The quiet girl whose lone protest became world outcry

Greta Thunberg was just a child who wouldn’t be comforted.

The quiet girl whose lone protest became world outcry

Greta Thunberg was just a child who wouldn’t be comforted.

The hugs and kisses, the promises that all would be fine and the grown-ups would take care of things gave her no reassurance.

She stopped talking, stopped eating, and slipped into a depression that left both her and her terrified parents feeling helpless.

A diagnosis of Asperger’s would help Greta to understand why she felt different to other children and why the transient worries that came and left their lives clung to her with an ever-tightening grip.

But Asperger’s wasn’t the problem. Her worries were the problem, and those worries were real. Greta’s world — our world — was heading for calamity, courtesy of climate breakdown and society’s failure to acknowledge the extent of the emergency.

Greta didn’t believe it would all be OK, and from that refusal to be placated grew a global movement that this week brought hundreds of thousands of children and young people out of their schools and onto the streets in more than 70 countries, all echoing her demand for an end to platitudes and the start of real action.

She also got nominated for the Nobel Peace Prize this week. Not bad for a girl who has just turned 16.

Greta Thunberg was born in Stockholm, the capital of Sweden, in 2003, the first of two daughters of opera singer Malena Ernman and actor, producer, and writer Svante Thunberg.

Her mother, a classically trained mezzo soprano, who more recently has a mixed classic and contemporary repertoire, performed around the world and represented Sweden with a pop-opera number, ‘The Voice’, when Greta was six.

But Greta’s life, by her own accounts, was ordinary. She was “the girl in the back who doesn’t say anything” as she told The Guardian this week. She was, she said, introverted and not much of a talker.

“I could not make a difference because I was too small,” she said of how insignificant she felt at the time.

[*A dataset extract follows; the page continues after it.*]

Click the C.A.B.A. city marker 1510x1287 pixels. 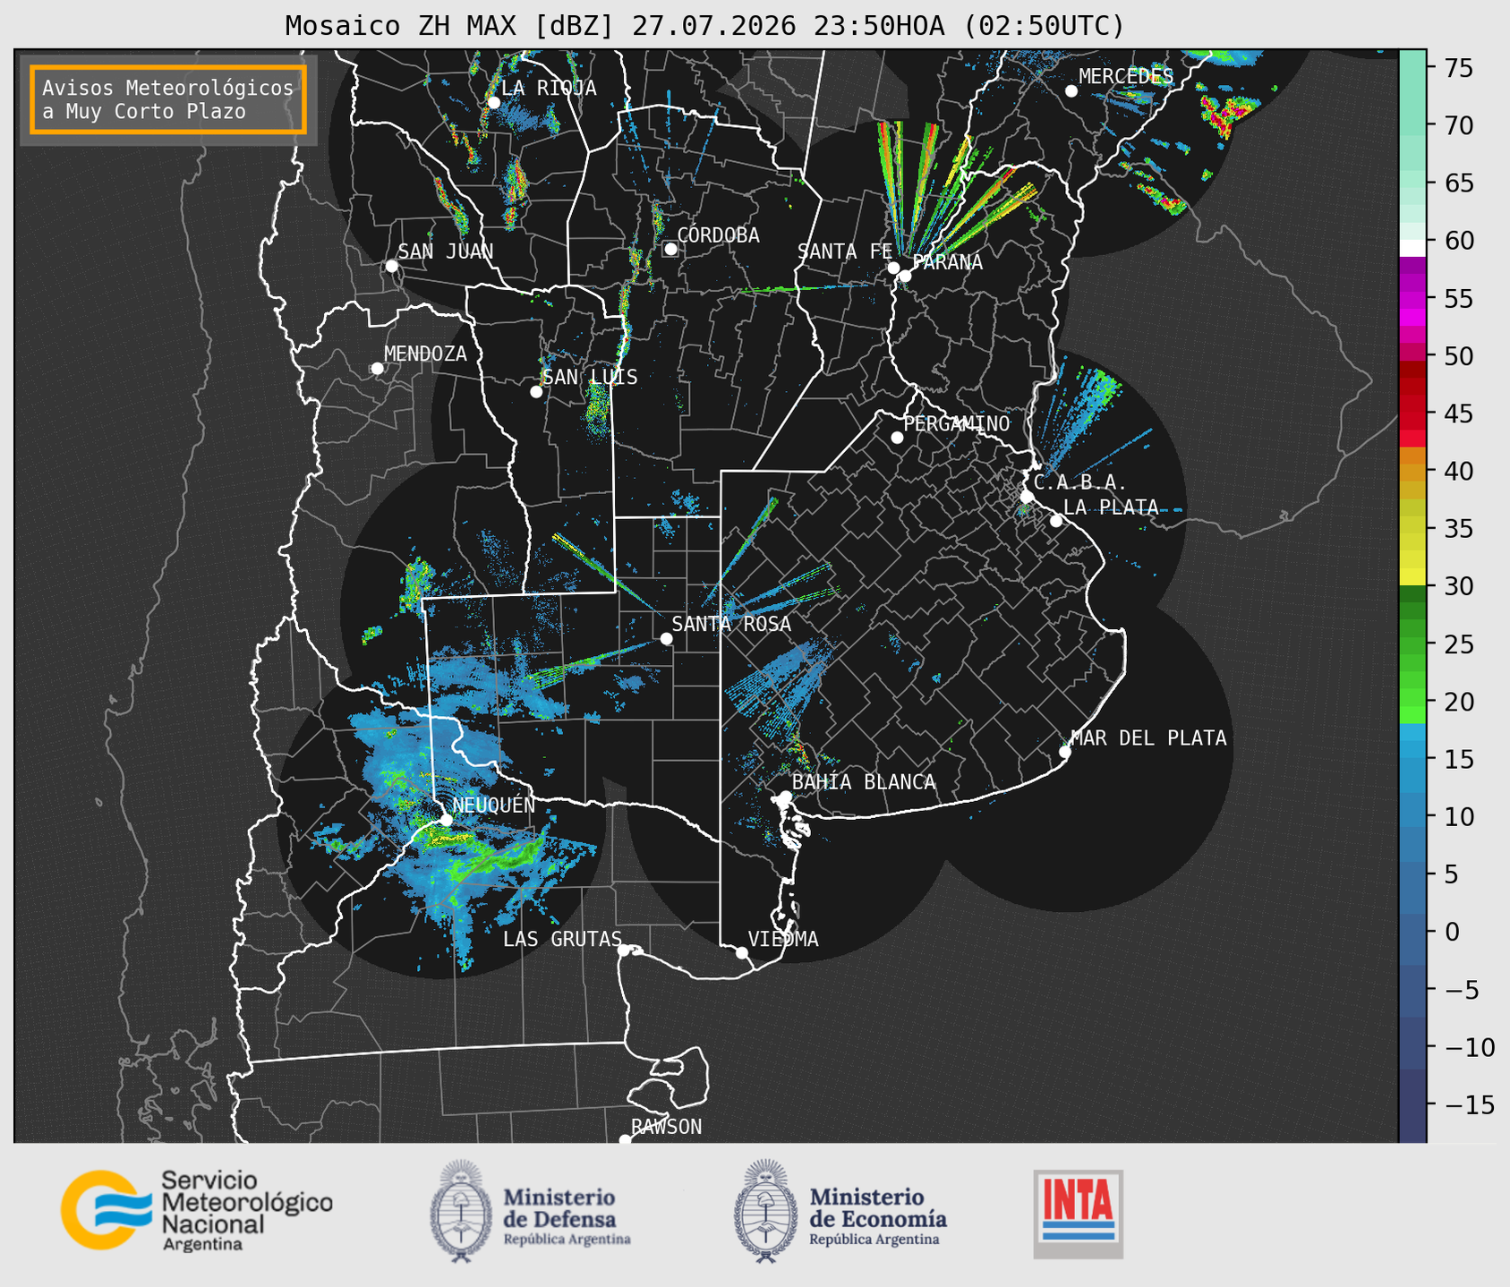pos(1027,497)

When she was around seven or eight, however, the issue of climate change crept into her consciousness. At school, she and her classmates watched documentaries on the disappearing Arctic ice and starving polar bears and cried.

Then the others would wipe away their tears, tuck the troubling facts away and get back to being children. Greta couldn’t find anywhere to tidy away her thoughts. They stayed with her, making her question, doubt and fear.

“I couldn’t let go,” she said.

By the age of 10, the Thunberg family was in crisis. Greta hardly ate and she was both physically and mentally ill. She lost a year of school and her parents realised that they needed to make a dramatic change to their lifestyles to make their daughter believe all was not lost.

They became vegetarian and later vegan. Malena stopped flying — with dramatic effect on her international career — and they began trying to live as sustainably as possible.

Greta appreciated their efforts, but she continued to study the causes and effects of climate change and her frustration with the comparative ignorance of adults grew.

At the UN’s COP24 climate change convention in Poland last December, she criticised both politicians and journalists for “not even knowing about the Keeling curve and Albedo effect” (two basic tools for understanding the growth in carbon emissions and escalation of global warming). It wasn’t clear from the expressions of those around her if they knew either.

The Albedo effect, for all the urgency it should arouse, wasn’t going to grab society’s attention, however. That took the Greta effect.

It was the students of Stoneman Douglas High School in Parkland, Florida who got her thinking. Seventeen of their classmates and teachers were murdered by a student in February last year and they went on strike for gun control.

Greta and her classmates talked about doing something similar for climate action but in the end, it was Greta alone who took a homemade banner to the gates of the Swedish parliament and sat there from 8.30am to 3pm one Friday last August, pledging to do the same every week until those in power started working to save her planet.

She did the same the following Friday, and the next, until gradually others joined her and her story spread and Fridays for Future became a global phenomenon.

Critics call her a publicity stunt and claimed she is manipulated by organisations with ulterior motives but in her interviews and presentations, she has never looked anything but in complete control of her own opinions and actions.

At the COP24 session, her father became briefly tongue-tied, explaining how Greta had exposed her parents’ hypocrisy in supporting human rights causes while ignoring the greatest threat to humanity.

They had learned they must “live as we spreech”, he said, before excusing himself and trying again. On the third attempt, Greta leaned over, bent his microphone to her and helped him out.

“Practice as we preach,” she corrected. “Practice as we preach.”

That fixed, she allowed herself the tiniest of smiles that lit up her habitually intense expression. Next to fix the world.